==== SELECTED PASSAGE ====

Review: ‘Limbo’ by Bernard Wolfe

‘Limbo’ was published in 1952 (originally under the title ‘Limbo ’90’, which would of course have been a little way in the future at that time). In many respects, it is somewhat of that time (especially with regards to psychoanalysis and medical care) but the predominant themes it explores still resonate today.

An atomic war has occurred and an international pacifist movement has sprung up in response, whereby men go through voluntary amputation in order to curb their aggressive instincts; however, the prosthetics need a rare metal in order to work and tensions begin to rise over which countries get to mine it…

Now, before I continue, it is worth mentioning that this is one of those books that seems to divide opinion. I think the main threads of that criticism come from the following:

  • Some of the criticism comes from looking at this novel through today’s standards.
  • Some of it through the (all too common) misapprehension that an author who writes of certain beliefs must hold those beliefs, or that a world or character created by a writer to set their story in or to, means that the writer agrees with or supports everything in that world or of that character.

==== EXCERPTED DATA ====

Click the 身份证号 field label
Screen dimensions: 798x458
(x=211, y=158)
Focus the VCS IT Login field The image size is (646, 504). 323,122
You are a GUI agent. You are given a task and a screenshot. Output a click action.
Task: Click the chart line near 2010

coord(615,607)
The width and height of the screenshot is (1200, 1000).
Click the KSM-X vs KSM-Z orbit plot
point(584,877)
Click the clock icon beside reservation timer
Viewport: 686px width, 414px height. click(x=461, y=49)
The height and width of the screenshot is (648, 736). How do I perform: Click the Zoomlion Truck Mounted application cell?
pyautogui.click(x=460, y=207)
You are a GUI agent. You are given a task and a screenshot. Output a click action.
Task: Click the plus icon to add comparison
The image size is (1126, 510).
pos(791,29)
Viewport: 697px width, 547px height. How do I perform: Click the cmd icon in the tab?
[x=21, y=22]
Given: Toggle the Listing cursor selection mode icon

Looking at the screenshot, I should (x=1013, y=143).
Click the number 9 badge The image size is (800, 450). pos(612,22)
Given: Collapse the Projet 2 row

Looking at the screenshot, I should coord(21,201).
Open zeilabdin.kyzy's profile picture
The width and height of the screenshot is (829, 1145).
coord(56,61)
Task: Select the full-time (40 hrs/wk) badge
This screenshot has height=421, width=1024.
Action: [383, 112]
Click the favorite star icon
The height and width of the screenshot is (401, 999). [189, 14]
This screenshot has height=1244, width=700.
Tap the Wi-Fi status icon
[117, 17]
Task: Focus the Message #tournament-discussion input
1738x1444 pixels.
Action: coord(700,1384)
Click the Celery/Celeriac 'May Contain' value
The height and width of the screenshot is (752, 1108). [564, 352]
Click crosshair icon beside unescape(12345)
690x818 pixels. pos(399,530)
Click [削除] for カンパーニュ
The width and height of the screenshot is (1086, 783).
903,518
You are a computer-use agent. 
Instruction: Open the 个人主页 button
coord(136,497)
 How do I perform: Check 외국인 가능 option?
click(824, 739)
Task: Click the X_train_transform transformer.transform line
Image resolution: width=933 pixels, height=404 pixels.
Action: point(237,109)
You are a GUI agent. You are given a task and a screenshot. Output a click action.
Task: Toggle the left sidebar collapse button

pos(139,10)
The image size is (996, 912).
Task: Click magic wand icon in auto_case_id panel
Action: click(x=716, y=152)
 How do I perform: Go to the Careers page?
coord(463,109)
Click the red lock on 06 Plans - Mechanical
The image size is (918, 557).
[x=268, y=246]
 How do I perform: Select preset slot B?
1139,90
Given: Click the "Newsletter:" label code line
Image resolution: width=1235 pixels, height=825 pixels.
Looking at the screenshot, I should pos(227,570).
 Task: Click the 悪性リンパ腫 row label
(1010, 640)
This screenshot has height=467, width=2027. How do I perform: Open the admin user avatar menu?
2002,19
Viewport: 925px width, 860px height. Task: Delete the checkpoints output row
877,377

====

# DESCRIPTION OF THE TASK
From the book review above, return the passage starting with "An atomic war" and going on through "of that character.", copied word for word.

# WRITTEN REPLY
An atomic war has occurred and an international pacifist movement has sprung up in response, whereby men go through voluntary amputation in order to curb their aggressive instincts; however, the prosthetics need a rare metal in order to work and tensions begin to rise over which countries get to mine it…

Now, before I continue, it is worth mentioning that this is one of those books that seems to divide opinion. I think the main threads of that criticism come from the following:

  • Some of the criticism comes from looking at this novel through today’s standards.
  • Some of it through the (all too common) misapprehension that an author who writes of certain beliefs must hold those beliefs, or that a world or character created by a writer to set their story in or to, means that the writer agrees with or supports everything in that world or of that character.